January 24, 2014: Four rockets fired from Syria landed in Lebanon. There was no damage. The culprit is usually the rebels, trying to hit Hezbollah targets.
January 20, 2014: The interim nuclear program/sanctions deal with Iran goes into effect. This means some of the sanctions will be relaxed. Thus it is now legal for European tankers to transport Iranian oil to the few countries that are allowed to buy it and over $4 billion in Iranian cash overseas will be unfrozen and available to use supporting the Assads. The UN also announced that the invitation to Iran to attend the Syria peace talks was being withdrawn because Iran refused to consider talk of a transitional government in Syria nor the removal of Basher Assad as ruler of Syria.

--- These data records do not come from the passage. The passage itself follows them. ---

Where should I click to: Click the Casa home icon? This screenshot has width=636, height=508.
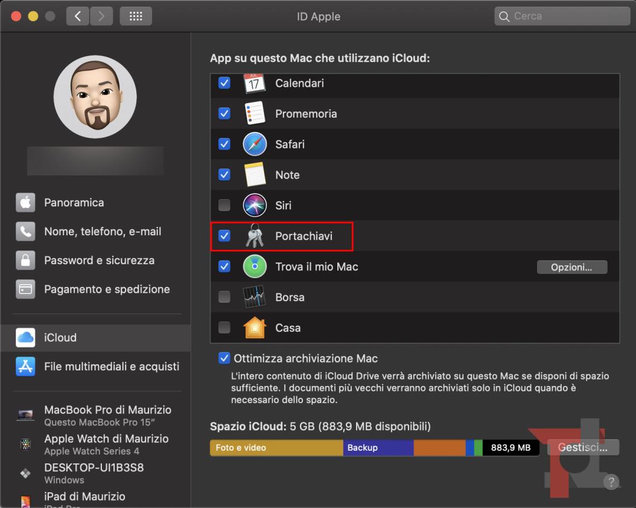255,328
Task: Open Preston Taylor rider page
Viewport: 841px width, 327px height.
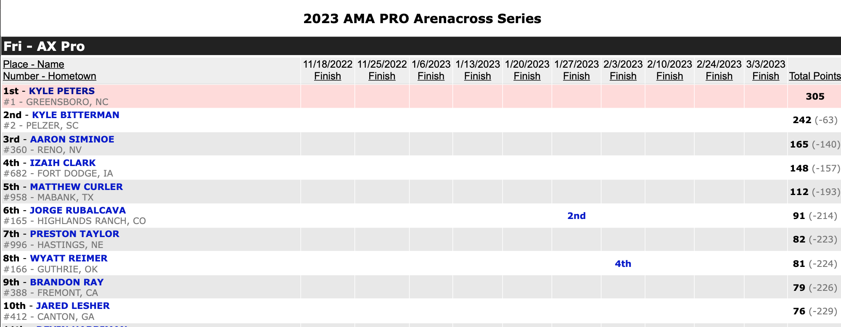Action: point(74,234)
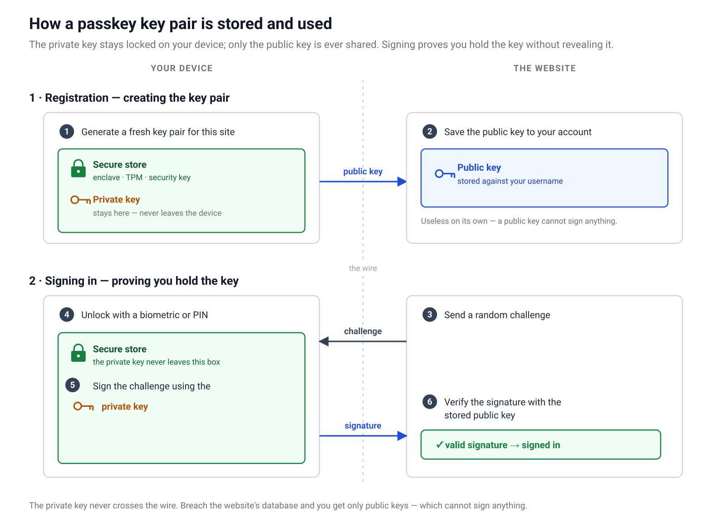Image resolution: width=726 pixels, height=523 pixels.
Task: Click the step 4 number badge
Action: tap(67, 315)
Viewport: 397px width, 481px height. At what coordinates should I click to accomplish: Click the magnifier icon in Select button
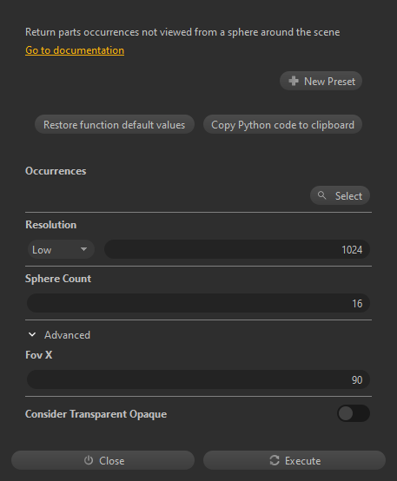coord(321,195)
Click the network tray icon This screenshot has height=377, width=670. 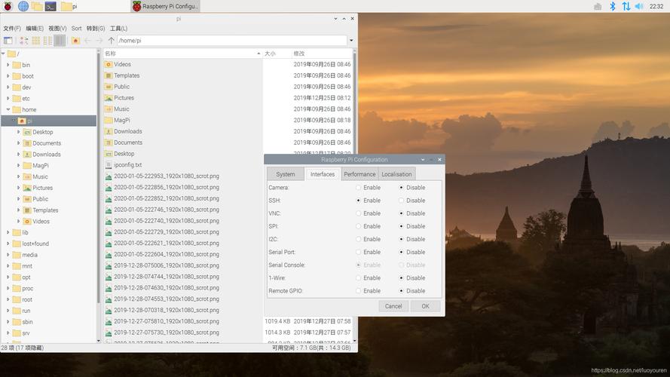click(626, 6)
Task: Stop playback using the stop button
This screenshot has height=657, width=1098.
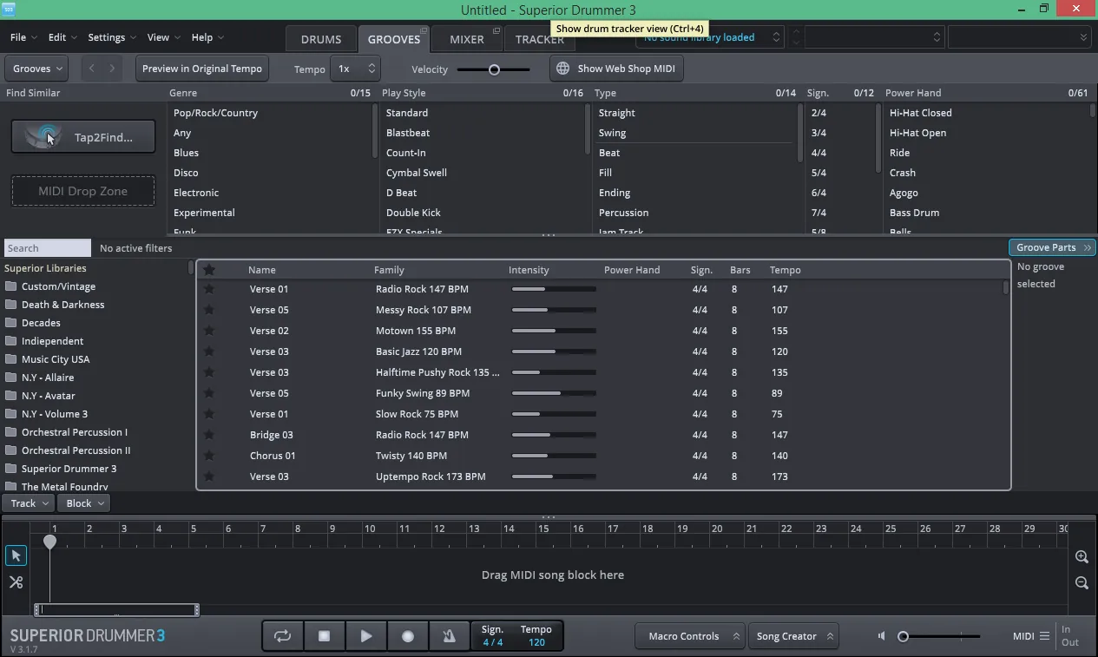Action: (x=325, y=636)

January 19, 2014: After 23 years, Israel is going to stop distributing gas masks to its citizens. The gas mask program in 1991, after Saddam Hussein fired some SCUD ballistic missiles at Israel. Iraq had used chemical weapons a lot during in the previous decade, while fighting a war with Iran. Syria was also building up its chemical weapons stockpile and its arsenal of SCUD missiles, although they were considered less likely to attack. But because Saddam remained in power after his 1991 defeat Israel continued issuing the gas masks. But now even Israel is convinced that the Syrian chemical weapons stocks are being removed and destroyed. If the Syrian government survives the three year rebellion that is still going on, those chemical stocks can easily be rebuilt. But that takes time and Israel will be watching. So in the meantime, the chemical weapons threat is considered greatly diminished. There is still a threat from Iran, but that is considered remote. Israel will keep stockpiling gas masks, but for distribution to disaster relief personnel. Just in case.
January 18, 2014: A photographer defected from the Assad government and brought with him 55,000 digital photos showing the murder of 11,000 rebel prisoners. The savagery shown in these pictures has got some UN officials talking of war crimes charges against the Assad government.
The SNC finally agreed to attend the UN sponsored peace talks that are to begin on the 24th.
January 17, 2014: A rocket fired from Syria landed in Lebanon killed seven people. The culprit is usually the rebels, trying to hit Hezbollah targets.